▶ **ACTIVITY**: For the data below, please report each line where the word "will" is found.

═════ DATA FOR THIS EXERCISE

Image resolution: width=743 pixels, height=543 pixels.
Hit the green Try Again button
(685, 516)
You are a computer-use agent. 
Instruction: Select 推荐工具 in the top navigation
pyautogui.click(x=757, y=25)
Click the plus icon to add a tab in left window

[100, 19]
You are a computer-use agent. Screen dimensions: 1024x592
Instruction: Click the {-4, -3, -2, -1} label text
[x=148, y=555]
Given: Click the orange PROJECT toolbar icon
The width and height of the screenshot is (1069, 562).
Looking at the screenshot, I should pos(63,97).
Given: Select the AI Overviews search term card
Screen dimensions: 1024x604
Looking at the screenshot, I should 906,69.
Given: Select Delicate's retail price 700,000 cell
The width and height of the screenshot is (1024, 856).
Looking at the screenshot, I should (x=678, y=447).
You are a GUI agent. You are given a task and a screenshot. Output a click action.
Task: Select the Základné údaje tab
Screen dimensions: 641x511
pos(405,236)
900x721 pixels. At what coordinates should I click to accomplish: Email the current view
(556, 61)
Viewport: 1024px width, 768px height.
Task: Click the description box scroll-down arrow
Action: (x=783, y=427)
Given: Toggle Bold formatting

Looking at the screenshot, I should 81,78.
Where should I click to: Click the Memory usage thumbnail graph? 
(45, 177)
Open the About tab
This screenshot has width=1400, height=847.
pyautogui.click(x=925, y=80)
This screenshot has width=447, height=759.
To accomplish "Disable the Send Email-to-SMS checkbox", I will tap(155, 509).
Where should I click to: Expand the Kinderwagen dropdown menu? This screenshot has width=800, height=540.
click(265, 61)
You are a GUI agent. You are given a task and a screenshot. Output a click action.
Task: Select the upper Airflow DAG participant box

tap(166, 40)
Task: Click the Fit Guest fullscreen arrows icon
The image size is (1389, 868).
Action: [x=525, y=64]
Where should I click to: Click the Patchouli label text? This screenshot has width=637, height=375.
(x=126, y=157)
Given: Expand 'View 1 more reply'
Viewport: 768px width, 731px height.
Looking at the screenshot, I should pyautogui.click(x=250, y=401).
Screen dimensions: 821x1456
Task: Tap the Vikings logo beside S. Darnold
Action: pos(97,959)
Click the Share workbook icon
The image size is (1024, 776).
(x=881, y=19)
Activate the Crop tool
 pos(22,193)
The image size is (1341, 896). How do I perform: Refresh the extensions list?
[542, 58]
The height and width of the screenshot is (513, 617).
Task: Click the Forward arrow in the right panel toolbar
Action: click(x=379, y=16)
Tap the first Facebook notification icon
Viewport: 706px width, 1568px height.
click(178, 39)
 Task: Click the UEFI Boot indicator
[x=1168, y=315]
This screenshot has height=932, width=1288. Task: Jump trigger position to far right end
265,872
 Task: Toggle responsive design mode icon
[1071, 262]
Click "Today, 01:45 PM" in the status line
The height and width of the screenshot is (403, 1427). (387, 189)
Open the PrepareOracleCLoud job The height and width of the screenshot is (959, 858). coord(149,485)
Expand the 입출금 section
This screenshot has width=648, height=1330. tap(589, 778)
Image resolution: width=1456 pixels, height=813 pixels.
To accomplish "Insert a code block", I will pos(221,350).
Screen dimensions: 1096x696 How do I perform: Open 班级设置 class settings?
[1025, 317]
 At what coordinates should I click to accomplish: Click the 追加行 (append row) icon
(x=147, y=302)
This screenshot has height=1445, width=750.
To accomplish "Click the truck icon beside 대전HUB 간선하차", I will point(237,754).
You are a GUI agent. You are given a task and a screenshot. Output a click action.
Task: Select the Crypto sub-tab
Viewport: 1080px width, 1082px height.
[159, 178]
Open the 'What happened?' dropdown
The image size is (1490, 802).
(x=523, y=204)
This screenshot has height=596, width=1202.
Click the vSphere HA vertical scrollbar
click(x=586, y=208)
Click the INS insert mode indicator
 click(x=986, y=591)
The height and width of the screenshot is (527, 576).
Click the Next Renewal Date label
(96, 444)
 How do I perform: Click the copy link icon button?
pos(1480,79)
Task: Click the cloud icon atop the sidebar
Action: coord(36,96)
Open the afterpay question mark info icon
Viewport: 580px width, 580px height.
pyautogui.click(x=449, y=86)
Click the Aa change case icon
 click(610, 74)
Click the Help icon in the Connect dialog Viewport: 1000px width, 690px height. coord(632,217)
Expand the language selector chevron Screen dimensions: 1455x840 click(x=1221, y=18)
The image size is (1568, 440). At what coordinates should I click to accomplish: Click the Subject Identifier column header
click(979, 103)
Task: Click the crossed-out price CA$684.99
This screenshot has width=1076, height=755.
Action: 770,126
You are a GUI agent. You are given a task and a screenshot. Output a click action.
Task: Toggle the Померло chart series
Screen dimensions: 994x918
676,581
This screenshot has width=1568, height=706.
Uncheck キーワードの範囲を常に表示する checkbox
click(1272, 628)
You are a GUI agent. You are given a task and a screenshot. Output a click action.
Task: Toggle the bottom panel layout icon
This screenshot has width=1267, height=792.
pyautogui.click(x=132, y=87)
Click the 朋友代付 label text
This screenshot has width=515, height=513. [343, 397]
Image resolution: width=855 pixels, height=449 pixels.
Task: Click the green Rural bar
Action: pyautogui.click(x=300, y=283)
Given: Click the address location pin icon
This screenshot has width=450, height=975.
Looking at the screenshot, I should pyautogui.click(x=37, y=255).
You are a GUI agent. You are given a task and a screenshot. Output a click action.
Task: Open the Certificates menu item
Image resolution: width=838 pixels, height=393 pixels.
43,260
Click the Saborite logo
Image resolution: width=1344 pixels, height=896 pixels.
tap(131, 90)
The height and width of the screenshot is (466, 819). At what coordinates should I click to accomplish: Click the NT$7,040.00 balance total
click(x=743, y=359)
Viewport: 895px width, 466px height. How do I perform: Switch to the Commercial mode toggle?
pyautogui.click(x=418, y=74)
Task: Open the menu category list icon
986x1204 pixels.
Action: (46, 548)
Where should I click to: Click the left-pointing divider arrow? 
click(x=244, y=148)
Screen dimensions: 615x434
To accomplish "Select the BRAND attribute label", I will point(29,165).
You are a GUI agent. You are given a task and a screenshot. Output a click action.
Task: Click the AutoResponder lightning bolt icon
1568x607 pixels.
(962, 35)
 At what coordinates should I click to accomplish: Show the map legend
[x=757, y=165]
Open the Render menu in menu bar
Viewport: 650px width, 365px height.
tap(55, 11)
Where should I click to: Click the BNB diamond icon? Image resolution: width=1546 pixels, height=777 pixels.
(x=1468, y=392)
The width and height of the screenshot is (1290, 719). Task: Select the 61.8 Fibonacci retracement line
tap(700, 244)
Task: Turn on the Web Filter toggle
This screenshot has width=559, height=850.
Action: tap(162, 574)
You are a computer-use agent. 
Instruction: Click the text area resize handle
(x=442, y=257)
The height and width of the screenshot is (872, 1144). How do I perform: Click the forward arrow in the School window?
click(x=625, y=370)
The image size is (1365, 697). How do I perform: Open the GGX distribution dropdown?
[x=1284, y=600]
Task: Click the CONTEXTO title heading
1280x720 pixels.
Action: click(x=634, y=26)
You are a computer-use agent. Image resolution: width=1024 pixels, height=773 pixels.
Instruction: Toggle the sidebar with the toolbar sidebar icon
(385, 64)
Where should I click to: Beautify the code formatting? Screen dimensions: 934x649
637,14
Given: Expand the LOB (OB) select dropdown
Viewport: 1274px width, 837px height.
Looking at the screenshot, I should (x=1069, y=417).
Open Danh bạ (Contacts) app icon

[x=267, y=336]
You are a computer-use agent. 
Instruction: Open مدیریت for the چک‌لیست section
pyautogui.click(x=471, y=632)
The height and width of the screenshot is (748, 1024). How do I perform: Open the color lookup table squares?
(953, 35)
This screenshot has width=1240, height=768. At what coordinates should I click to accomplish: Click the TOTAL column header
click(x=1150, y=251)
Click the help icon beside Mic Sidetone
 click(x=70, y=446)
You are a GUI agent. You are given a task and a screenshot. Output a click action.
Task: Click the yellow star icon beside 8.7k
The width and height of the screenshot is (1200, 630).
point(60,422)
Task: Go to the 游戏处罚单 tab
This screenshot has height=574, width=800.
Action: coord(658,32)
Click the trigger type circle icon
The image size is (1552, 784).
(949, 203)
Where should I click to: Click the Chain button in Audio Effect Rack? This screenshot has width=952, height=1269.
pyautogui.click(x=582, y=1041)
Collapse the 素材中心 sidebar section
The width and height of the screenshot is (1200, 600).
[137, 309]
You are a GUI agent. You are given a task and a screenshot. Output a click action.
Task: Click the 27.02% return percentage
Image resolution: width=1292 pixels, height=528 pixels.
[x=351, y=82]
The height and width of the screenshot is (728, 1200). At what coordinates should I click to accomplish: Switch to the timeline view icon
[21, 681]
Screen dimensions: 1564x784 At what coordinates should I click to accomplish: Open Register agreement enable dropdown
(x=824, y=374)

══════════

▶ **RESULT BELOW**:
To accomplish "Disable the Send Email-to-SMS checkbox", I will tap(155, 509).
To accomplish "Insert a code block", I will pos(221,350).
To accomplish "Click the truck icon beside 대전HUB 간선하차", I will point(237,754).
To accomplish "Select the BRAND attribute label", I will point(29,165).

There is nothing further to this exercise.